Extracted records:
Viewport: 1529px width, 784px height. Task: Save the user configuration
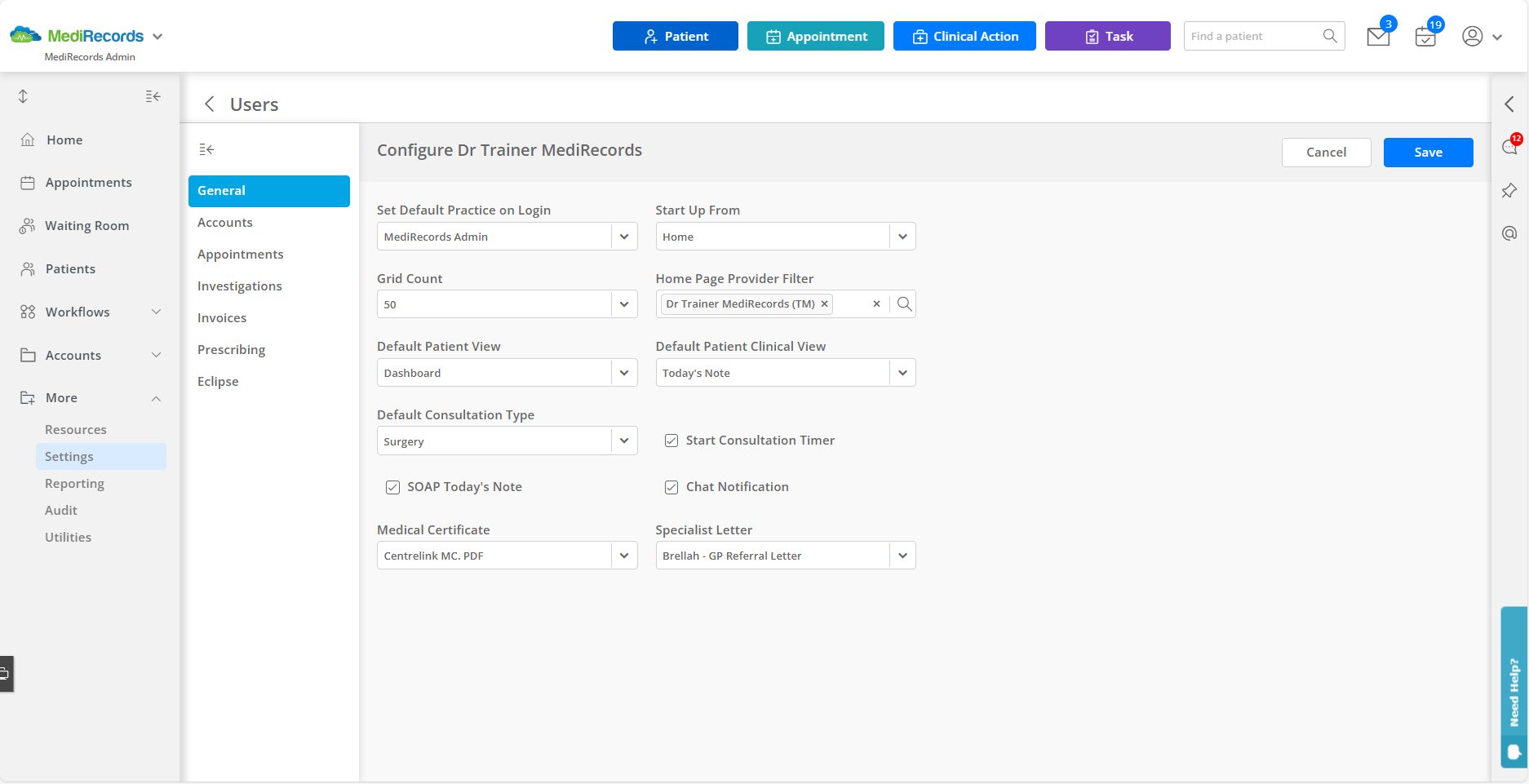tap(1428, 153)
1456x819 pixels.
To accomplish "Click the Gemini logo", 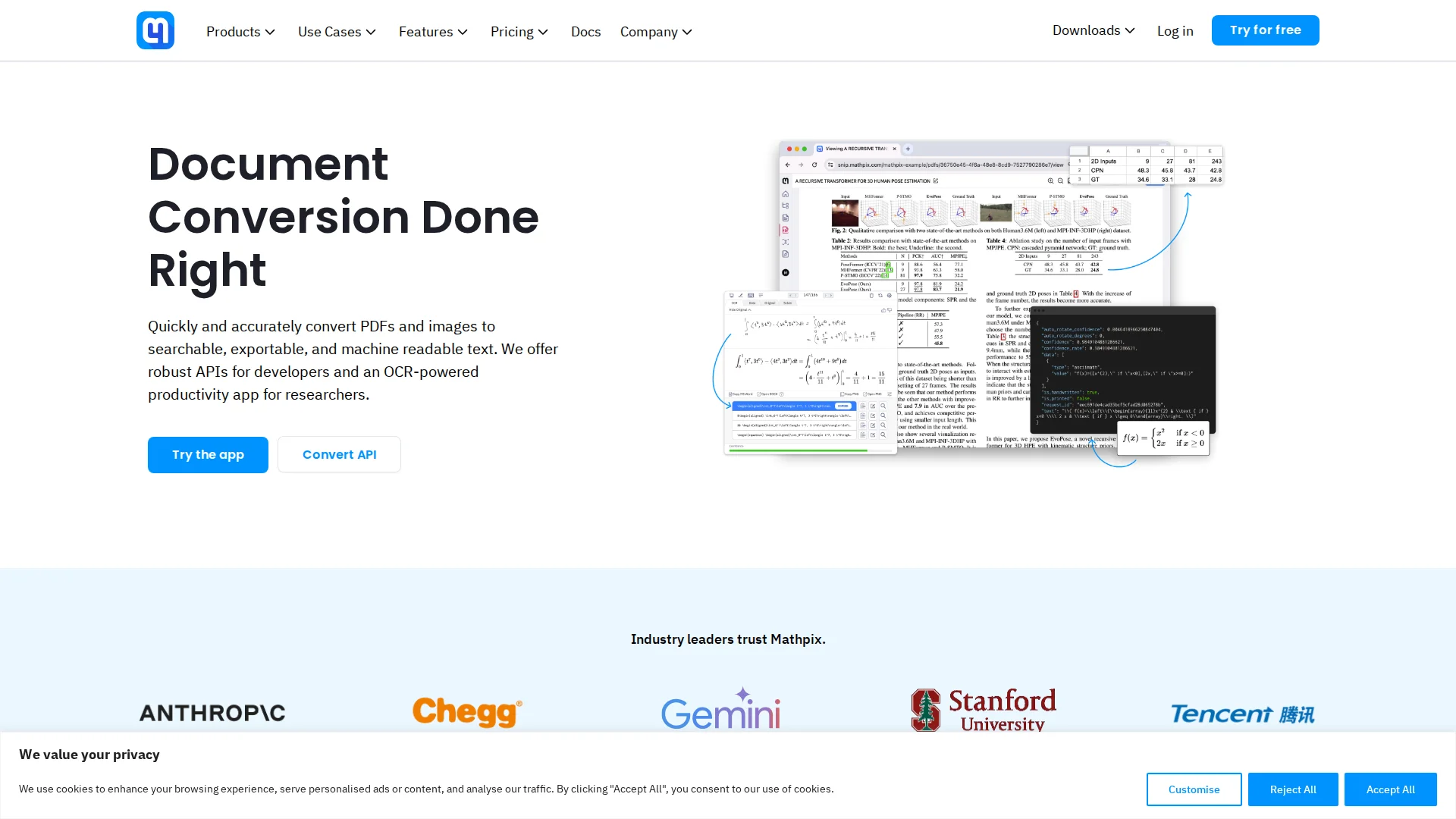I will 720,710.
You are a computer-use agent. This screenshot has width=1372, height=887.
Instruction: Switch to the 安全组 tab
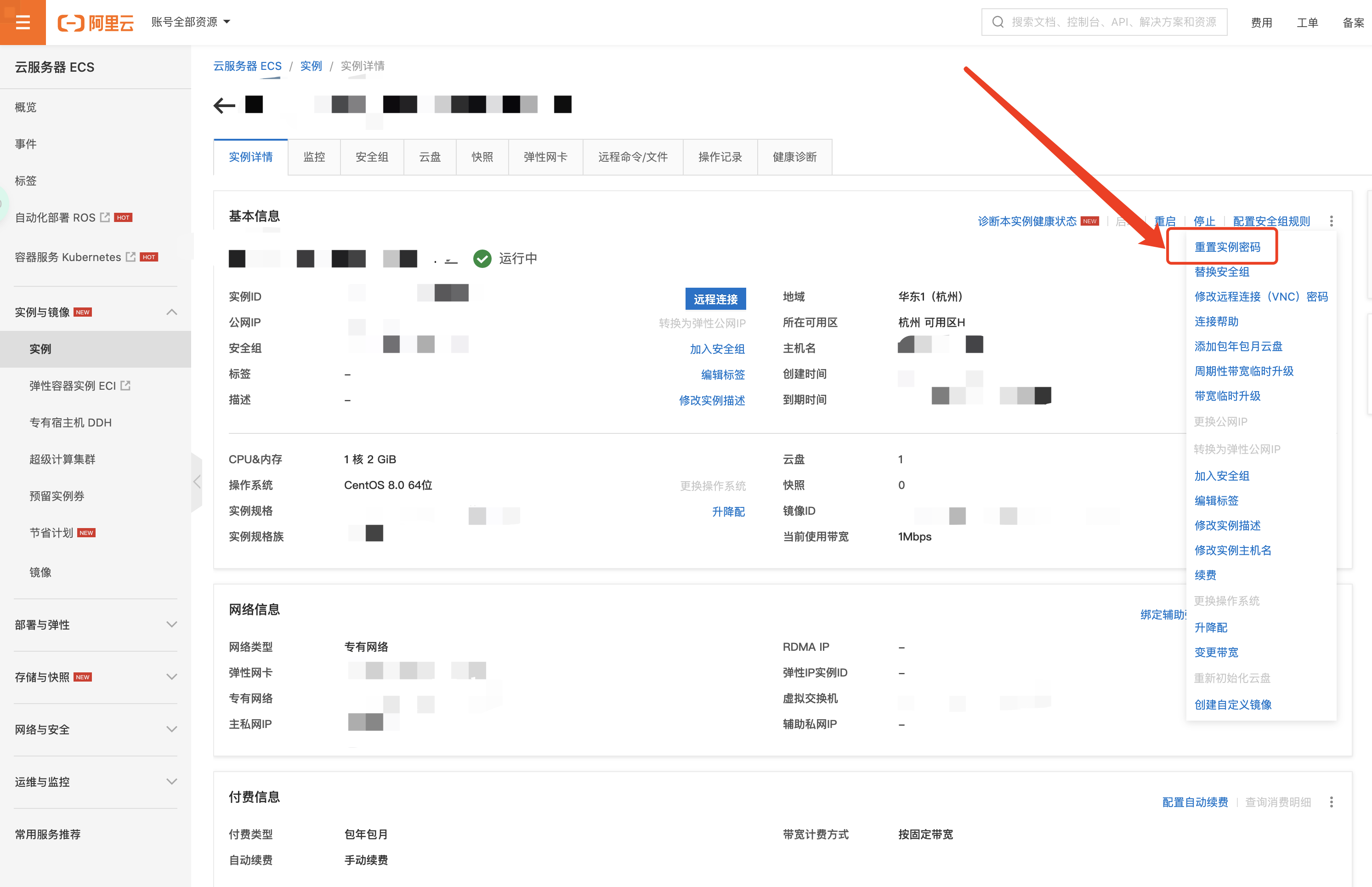(x=371, y=157)
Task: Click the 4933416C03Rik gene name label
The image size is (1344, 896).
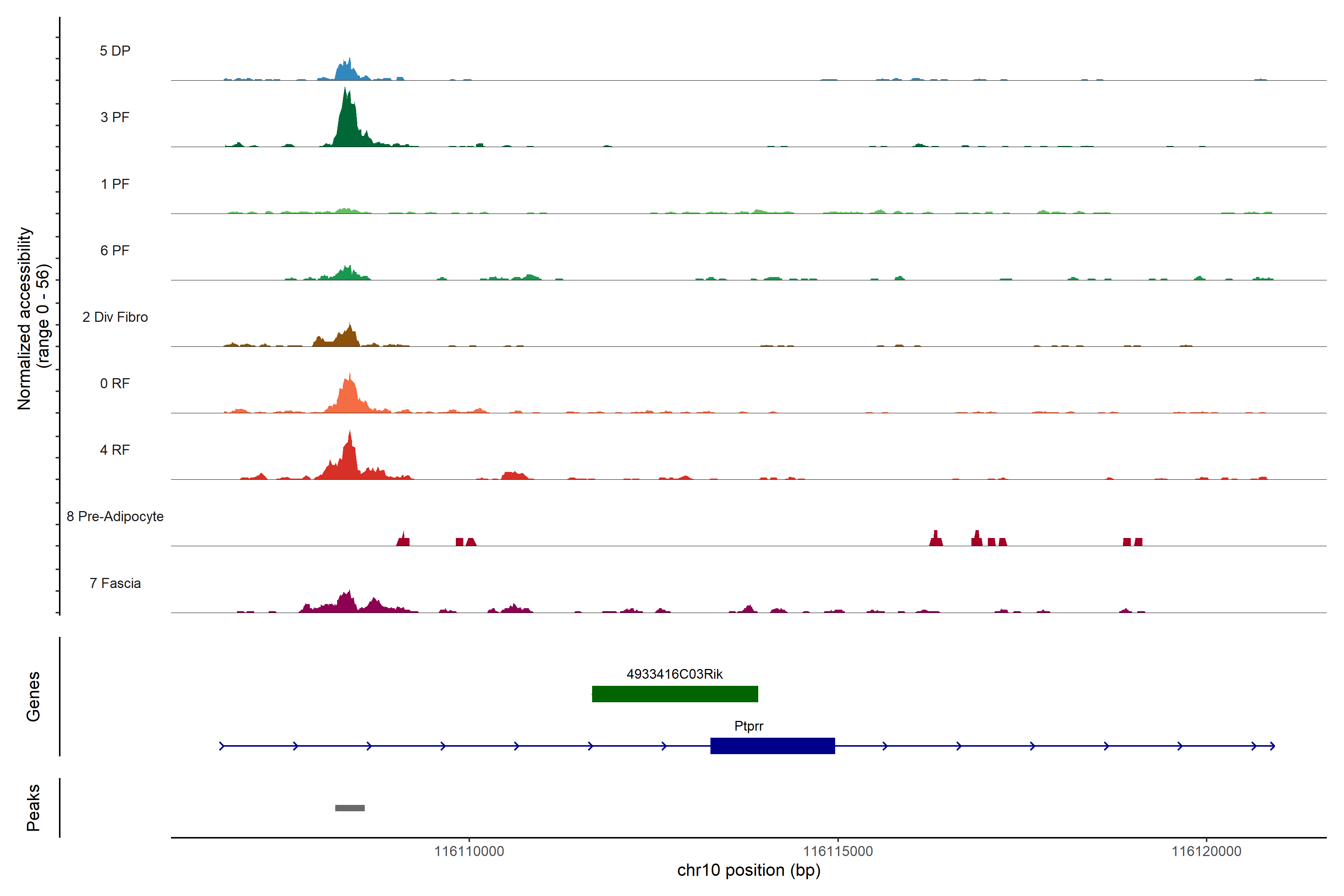Action: [674, 674]
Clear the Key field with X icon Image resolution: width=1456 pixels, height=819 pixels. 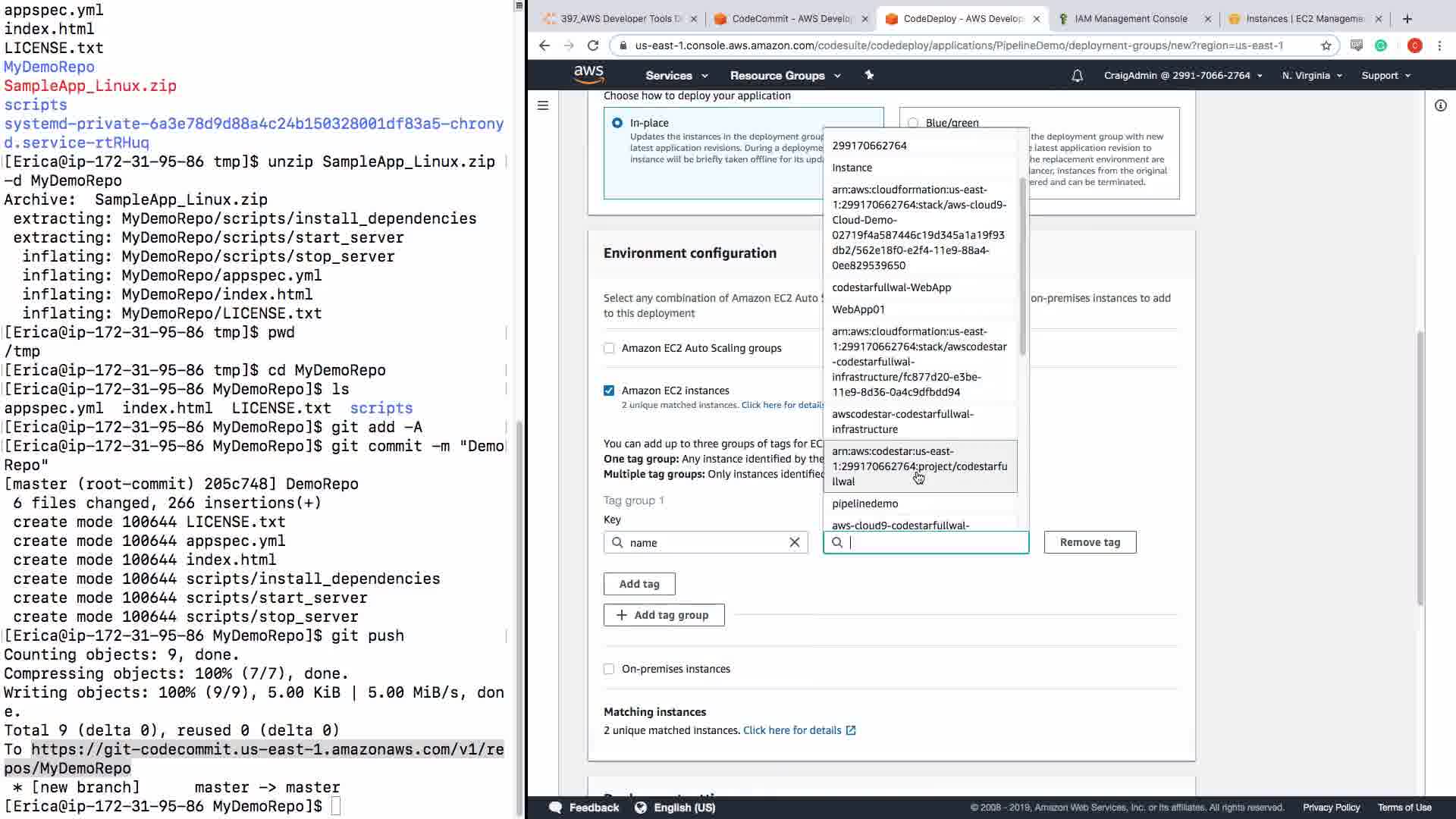794,542
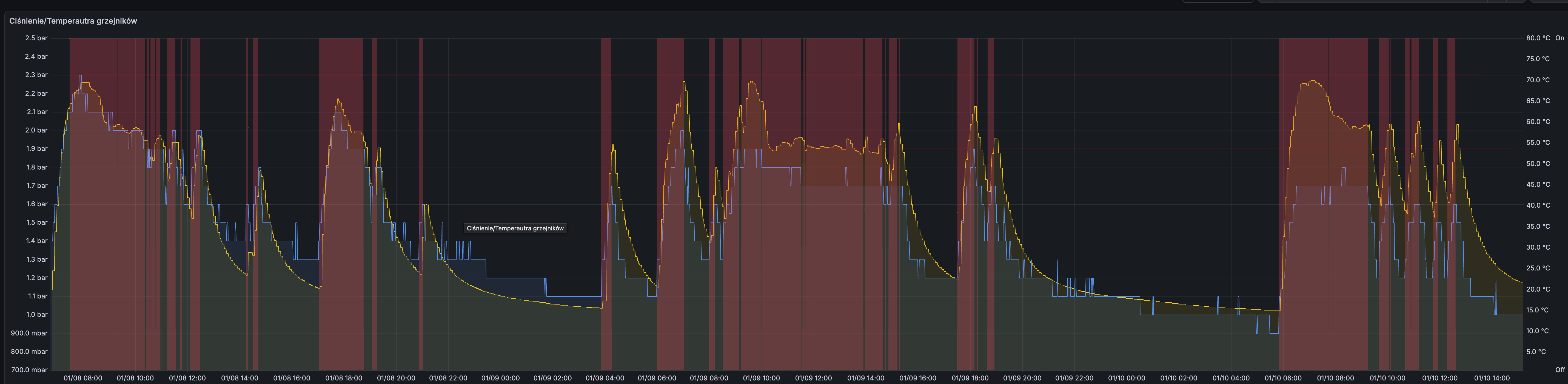
Task: Click the 2.3 bar left axis label
Action: click(36, 75)
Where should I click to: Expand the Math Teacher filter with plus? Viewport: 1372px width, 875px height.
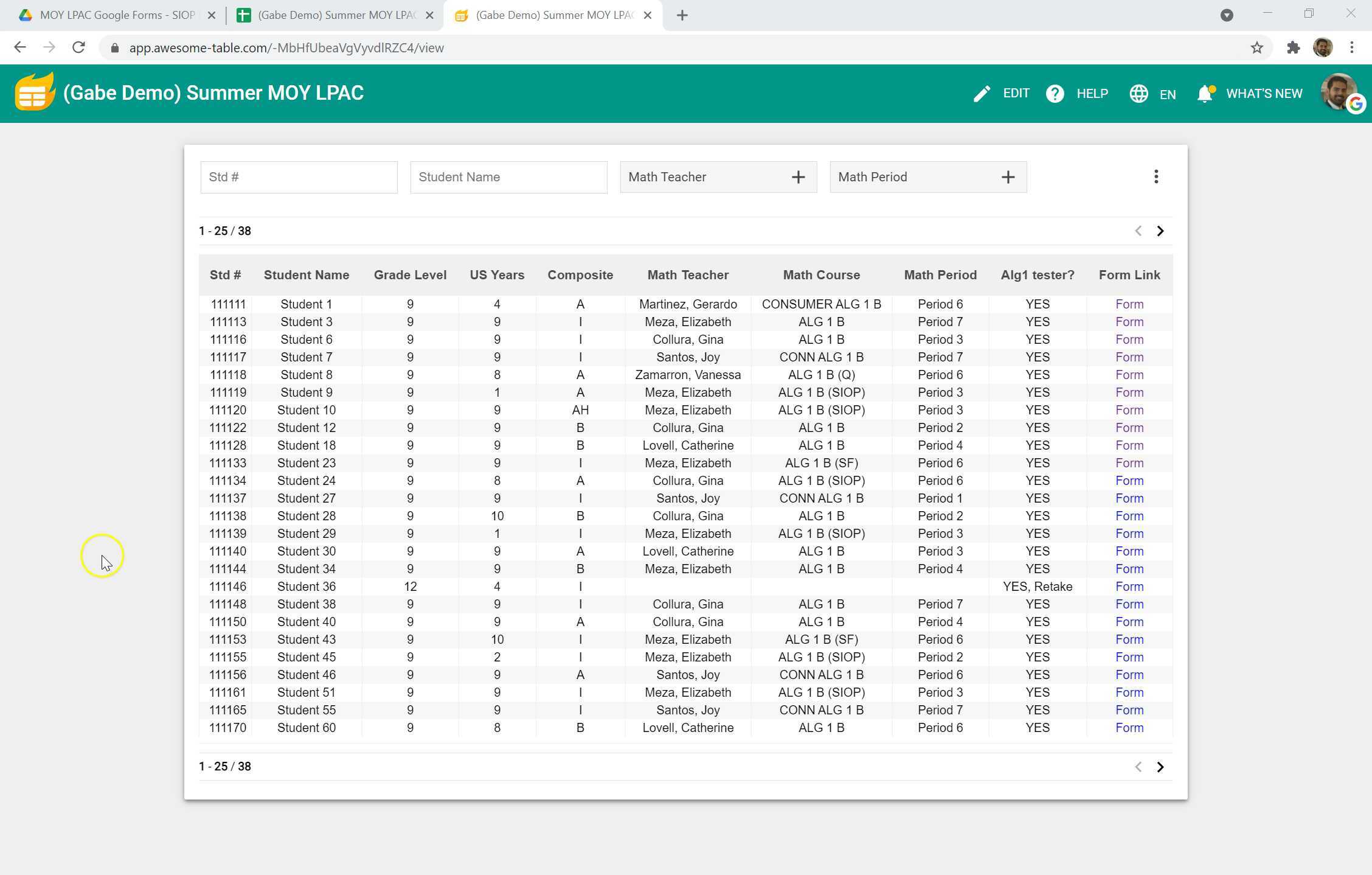[798, 176]
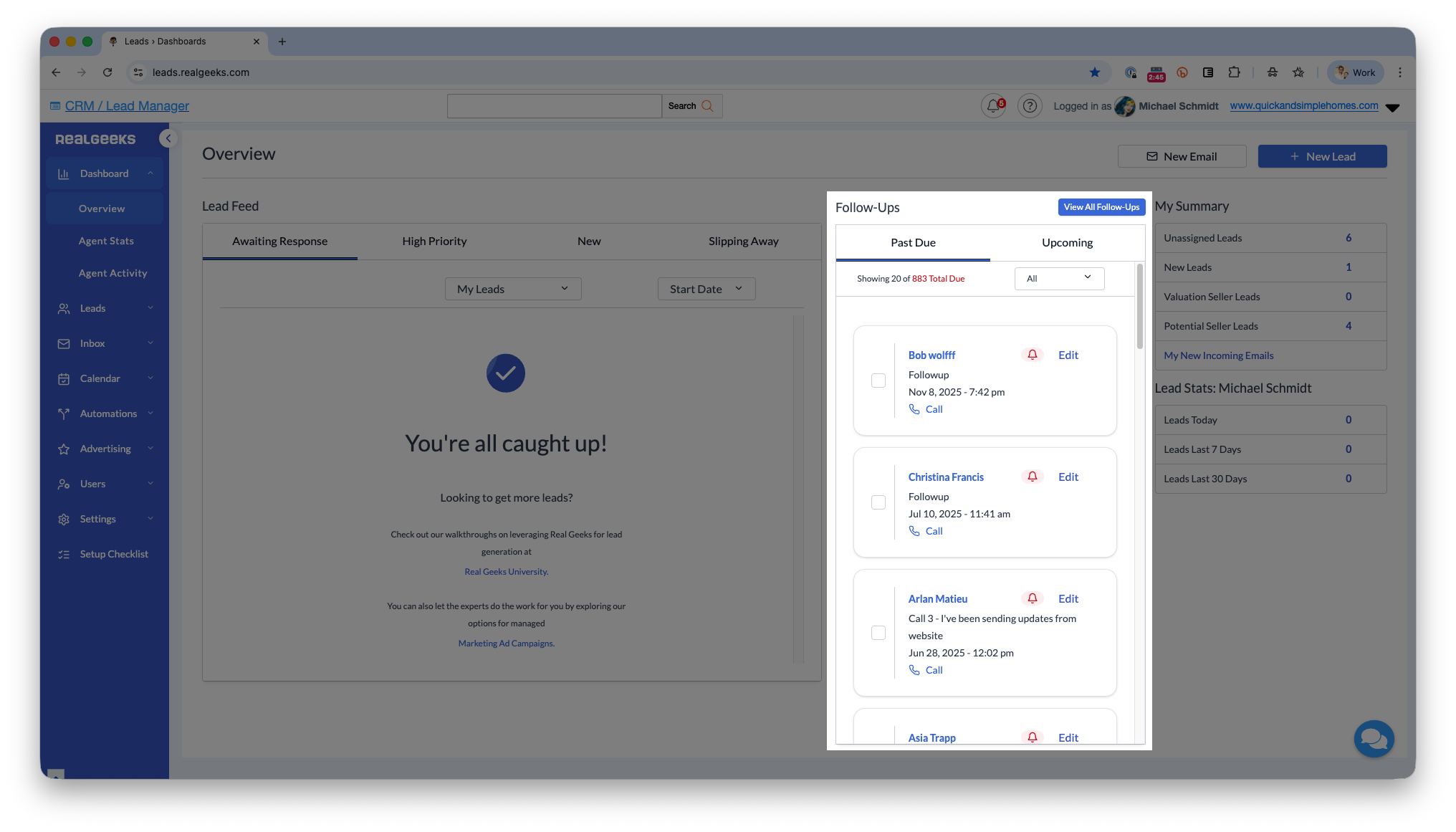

■ **Activity**:
Return exactly the lines from the line with "Where should I" through the last line of the data above, both included; pictures do not go in the answer.

■ **Answer section**:
Where should I click to: Expand the Math Teacher filter with plus? Viewport: 1372px width, 875px height.
[798, 176]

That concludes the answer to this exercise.